14 Subsequently orders were made by consent that that notice of motion be dismissed.
15 There is no evidence that the operation of the account caused the default in repayment of the loans. In any event no claim for final relief is made that the deed of release should be set aside. I do not understand in those circumstances why it would be unconscionable for the defendant to rely upon the terms of a deed of release entered into for the purpose, one would think, of avoiding just such a claim as is now made. I do not think that there is a serious question to be tried that the plaintiff would be entitled to final relief for which the present claim for an interlocutory injunction is said to be an adjunct.
16 There are other reasons why this application must fail. First, I am not satisfied as to the plaintiff's undertaking as to damages. She adduced no evidence as to her financial position in her own case. An affidavit she swore in the Supreme Court of Queensland in May this year disclosed that she is in receipt of an age pension from Centrelink. She also then expressed the opinion that the estimated current market value of the Cairns property is about $585,000, that is to say it is well short of the amount of the debts secured.

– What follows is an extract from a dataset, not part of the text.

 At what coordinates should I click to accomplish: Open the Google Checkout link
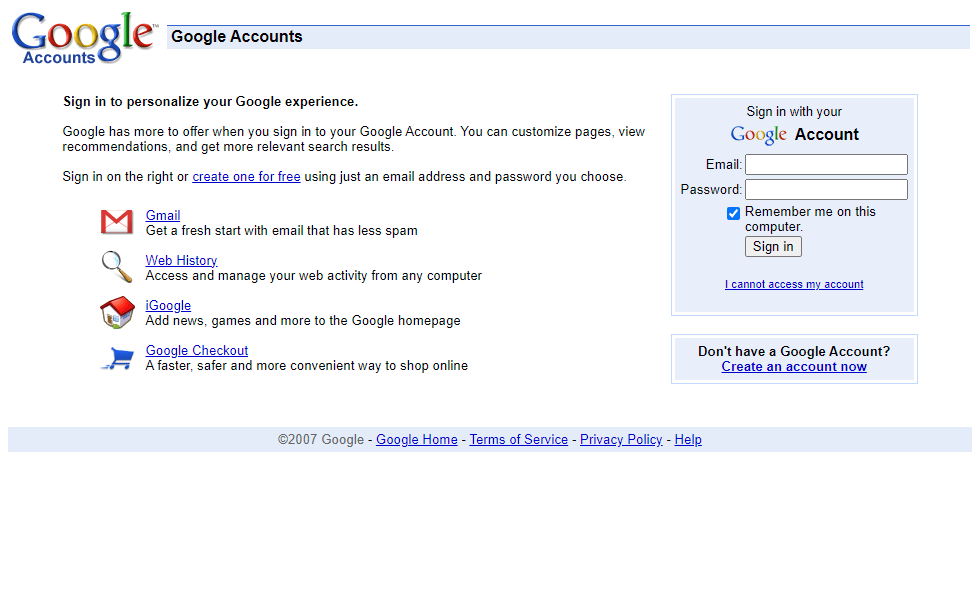point(197,351)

17 There is also the consideration that in the ordinary case if a mortgagor is to restrain the exercise of a mortgagee's power of sale, the mortgagor must pay into court the amount sworn to by the mortgagee as the amount owing, or a lesser amount if it appears from the terms of the mortgage instrument that the lesser amount is due (Harvey v McWatters (1948) 49 SR (NSW) 173; Inglis v Commonwealth Trading Bank of Australia (1972) 126 CLR 161 at 164 and 169).
18 An ordinary case is one where there is a dispute as to the amount due under the mortgage, or whether there is a challenge as to the way the mortgagee is exercising the power of sale. The present is an ordinary case within the operation of those principles.
19 It appears that on 3 June 2009 the plaintiff and Ms Louisa Fitzsimons entered into an agreement for the sale of the property for $595,000. It also appears that the time for settlement was 50 days from the date of contract. That time has long since passed. There is no evidence as to why the sale was not completed. The plaintiff says that were that sale completed the funds would be sufficient to discharge the debt she claims is payable to the defendant. But that would only be so if the plaintiff's claims otherwise succeeded. This is not a case in which the plaintiff is claiming that she can redeem the mortgage within a fairly short time by re-financing or selling the property and thereby raise a sufficient amount to pay the amount claimed by the mortgagee (compare Parist Holdings Pty Ltd v Perpetual Nominees Ltd [2006] NSWSC 599; (2006) NSW ConvR 56-161 at [17]).
20 The plaintiff is not in possession of the Cairns property. She applied in May this year to the Supreme Court of Queensland for a stay of execution on a writ for possession of the property but that application was dismissed. Interest continues to run on the mortgage debt. Even if there were a serious question to be tried as to the plaintiff's claim for final relief, the balance of convenience would not favour the grant of the injunction. Moreover, if the plaintiff is entitled to final relief, her claim presumably could be readily calculated in damages.
21 For these reasons I order that the claims for relief in paragraphs 3 and 5 of the summons be dismissed. Subject to hearing counsel I propose to order that the plaintiff pay the defendant's costs of the application for that relief.